Şapka İktisası Hakkındaki Kanun 25 Kasım 1925'te, çıktı: "Türkiye Büyük Millet Meclisi azaları ile idare-i umumiye, hususiye, mahalliye ve bilimum müessesata mensup memurin ve müstahdemin Türk milletinin iktisa etmiş olduğu şapkayı giymesi mecburiyeti getirilmiştir. Türkiye halkının da umumi serpuşu şapka olup, buna münafi bir itiyadın devamını hükûmet men eder"

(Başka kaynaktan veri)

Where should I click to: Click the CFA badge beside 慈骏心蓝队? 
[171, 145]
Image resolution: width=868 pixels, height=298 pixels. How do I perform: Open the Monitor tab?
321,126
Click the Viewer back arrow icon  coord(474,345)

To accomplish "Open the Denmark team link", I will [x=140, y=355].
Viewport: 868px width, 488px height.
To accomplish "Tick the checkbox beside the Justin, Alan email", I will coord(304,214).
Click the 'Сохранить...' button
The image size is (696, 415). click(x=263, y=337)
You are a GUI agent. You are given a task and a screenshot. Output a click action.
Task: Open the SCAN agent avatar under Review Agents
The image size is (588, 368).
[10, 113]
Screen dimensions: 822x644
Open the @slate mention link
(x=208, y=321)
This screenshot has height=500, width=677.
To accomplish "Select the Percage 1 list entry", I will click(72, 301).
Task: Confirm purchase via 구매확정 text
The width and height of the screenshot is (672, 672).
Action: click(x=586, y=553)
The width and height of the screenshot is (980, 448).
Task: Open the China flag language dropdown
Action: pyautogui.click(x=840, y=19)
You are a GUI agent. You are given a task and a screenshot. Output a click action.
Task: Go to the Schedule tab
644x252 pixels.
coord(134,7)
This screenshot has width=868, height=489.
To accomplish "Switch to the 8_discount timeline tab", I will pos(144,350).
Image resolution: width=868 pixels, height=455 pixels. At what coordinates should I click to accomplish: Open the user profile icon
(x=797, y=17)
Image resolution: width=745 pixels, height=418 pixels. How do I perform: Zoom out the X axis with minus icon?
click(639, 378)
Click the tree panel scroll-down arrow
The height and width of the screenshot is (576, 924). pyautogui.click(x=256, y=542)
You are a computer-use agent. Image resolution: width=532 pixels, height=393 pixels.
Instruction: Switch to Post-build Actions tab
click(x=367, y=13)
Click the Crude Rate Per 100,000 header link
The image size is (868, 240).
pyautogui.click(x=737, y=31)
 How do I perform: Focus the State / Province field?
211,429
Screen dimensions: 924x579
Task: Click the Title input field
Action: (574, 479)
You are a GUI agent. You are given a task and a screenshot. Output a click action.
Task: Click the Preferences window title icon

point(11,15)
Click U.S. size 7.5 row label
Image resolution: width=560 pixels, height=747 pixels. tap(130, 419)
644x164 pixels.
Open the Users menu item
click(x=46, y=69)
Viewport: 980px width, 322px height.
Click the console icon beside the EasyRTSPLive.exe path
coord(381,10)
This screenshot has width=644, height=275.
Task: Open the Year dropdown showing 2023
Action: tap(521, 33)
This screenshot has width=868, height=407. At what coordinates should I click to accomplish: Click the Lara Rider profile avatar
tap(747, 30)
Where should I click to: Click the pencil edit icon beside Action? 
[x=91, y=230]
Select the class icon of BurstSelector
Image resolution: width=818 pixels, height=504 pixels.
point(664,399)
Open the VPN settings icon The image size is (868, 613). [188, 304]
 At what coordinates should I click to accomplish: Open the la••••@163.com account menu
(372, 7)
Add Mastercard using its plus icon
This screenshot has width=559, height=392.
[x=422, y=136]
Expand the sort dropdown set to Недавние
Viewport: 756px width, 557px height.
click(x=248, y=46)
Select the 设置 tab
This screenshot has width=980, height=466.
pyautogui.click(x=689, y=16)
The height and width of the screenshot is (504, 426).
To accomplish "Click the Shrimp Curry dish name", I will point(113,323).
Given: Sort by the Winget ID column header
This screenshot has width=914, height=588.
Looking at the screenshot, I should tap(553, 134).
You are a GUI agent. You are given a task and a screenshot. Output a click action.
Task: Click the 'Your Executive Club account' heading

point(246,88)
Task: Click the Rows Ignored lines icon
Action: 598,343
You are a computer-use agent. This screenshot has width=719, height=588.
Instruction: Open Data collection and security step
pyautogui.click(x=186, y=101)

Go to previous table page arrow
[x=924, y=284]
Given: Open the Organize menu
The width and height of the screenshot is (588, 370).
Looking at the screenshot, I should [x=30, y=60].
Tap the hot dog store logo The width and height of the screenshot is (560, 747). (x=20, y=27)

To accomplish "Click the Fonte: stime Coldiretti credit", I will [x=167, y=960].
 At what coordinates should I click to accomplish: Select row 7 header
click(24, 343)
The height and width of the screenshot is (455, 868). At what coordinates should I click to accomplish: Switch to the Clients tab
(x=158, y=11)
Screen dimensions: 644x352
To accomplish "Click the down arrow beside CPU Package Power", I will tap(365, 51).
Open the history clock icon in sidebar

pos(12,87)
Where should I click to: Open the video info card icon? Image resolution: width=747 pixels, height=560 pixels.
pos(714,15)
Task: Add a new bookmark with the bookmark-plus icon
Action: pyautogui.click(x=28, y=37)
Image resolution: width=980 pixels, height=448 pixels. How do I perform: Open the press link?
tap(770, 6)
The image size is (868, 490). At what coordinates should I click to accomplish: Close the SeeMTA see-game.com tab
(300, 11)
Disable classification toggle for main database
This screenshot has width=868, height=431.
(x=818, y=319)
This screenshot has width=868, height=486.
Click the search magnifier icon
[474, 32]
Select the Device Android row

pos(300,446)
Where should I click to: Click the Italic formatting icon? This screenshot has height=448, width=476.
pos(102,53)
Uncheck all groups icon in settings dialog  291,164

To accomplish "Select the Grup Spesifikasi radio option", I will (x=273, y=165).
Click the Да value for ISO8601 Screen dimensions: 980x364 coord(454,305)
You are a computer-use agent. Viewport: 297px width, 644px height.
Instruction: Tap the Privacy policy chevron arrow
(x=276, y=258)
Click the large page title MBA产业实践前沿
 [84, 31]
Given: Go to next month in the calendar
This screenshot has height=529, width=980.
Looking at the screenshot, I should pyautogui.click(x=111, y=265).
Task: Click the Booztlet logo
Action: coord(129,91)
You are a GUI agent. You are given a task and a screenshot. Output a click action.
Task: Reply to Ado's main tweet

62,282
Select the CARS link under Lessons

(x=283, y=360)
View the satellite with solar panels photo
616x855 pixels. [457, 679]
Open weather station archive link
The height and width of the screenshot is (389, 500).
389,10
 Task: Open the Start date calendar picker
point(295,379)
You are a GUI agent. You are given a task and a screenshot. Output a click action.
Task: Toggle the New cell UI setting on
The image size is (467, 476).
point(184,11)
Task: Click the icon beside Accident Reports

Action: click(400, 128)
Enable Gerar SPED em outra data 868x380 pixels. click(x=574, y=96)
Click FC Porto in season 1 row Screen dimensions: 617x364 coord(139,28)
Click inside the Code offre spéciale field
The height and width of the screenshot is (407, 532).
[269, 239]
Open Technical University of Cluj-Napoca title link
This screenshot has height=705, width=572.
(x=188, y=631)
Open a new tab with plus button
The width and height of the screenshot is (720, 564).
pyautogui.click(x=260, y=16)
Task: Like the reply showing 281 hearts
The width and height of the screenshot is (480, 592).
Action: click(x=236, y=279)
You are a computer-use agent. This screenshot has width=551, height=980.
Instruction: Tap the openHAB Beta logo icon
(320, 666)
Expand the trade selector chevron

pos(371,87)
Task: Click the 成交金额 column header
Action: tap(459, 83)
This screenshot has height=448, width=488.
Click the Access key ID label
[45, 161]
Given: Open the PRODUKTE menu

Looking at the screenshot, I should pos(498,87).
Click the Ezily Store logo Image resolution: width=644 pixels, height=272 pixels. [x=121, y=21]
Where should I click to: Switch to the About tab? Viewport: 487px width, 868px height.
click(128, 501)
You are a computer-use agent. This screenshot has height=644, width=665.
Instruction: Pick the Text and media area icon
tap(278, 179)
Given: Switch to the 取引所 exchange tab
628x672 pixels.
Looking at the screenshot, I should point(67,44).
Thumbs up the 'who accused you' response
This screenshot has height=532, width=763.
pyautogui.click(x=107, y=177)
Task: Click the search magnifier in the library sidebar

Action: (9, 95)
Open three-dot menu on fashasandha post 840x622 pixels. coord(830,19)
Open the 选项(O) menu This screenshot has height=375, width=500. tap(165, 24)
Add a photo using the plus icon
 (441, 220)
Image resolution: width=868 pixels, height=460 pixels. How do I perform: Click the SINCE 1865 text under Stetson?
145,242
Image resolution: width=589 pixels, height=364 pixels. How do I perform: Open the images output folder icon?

Çarşafla alâkası olmayan bir konuşmayı, çarşafla ilişkilendirmek doğru değil.
Atatürk, kadının kılık kıyafetine hiçbir sınırlama getirmedi. Aksine, Konya Hilâli Ahmer Cemiyeti'nin kadınlar şubesinin tertip ettiği bir çay ziyafetinde (21 Mart 1923), Atatürk, kılık kıyafet konusundaki düşüncelerini açıklarken, "şeriatın tavsiye ettiği" tesettürü şöyle anlattı: "Tesettür-ü şer'i, kadınlar için mucibi müşkilât olmayacak, kadınların, sosyal hayatta, iktisadi hayatta erkeklerle teşrik-i faaliyet etmesine mani bulunmayacak şekli basittedir... Kadının tarzı telebbüsünde (giyim kuşamında) teceddüt (yenileşme) yapmak meselesi mevzu bahis değildir. Milletimize bu hususta yeni şeyler belletmek mecburiyeti karşısında değiliz. Fertler, her türlü şekilleri tatbik edebilir. Kendi zevkine, arzusuna, terbiye ve seviyesine göre istediği kıyafeti ihtiyar eyleyebilir."
Atatürk'ün amacı, kadınların eğitilmesi ve erkeklerle birlikte çalışmasıydı. Elbette, Batılı bir giyim tarzını tercih ederdi ama, buna zorlamanın ters tepeceğini biliyordu. Bu yüzden, kadınlara hiçbir kılık kıyafet mecburiyeti getirmedi.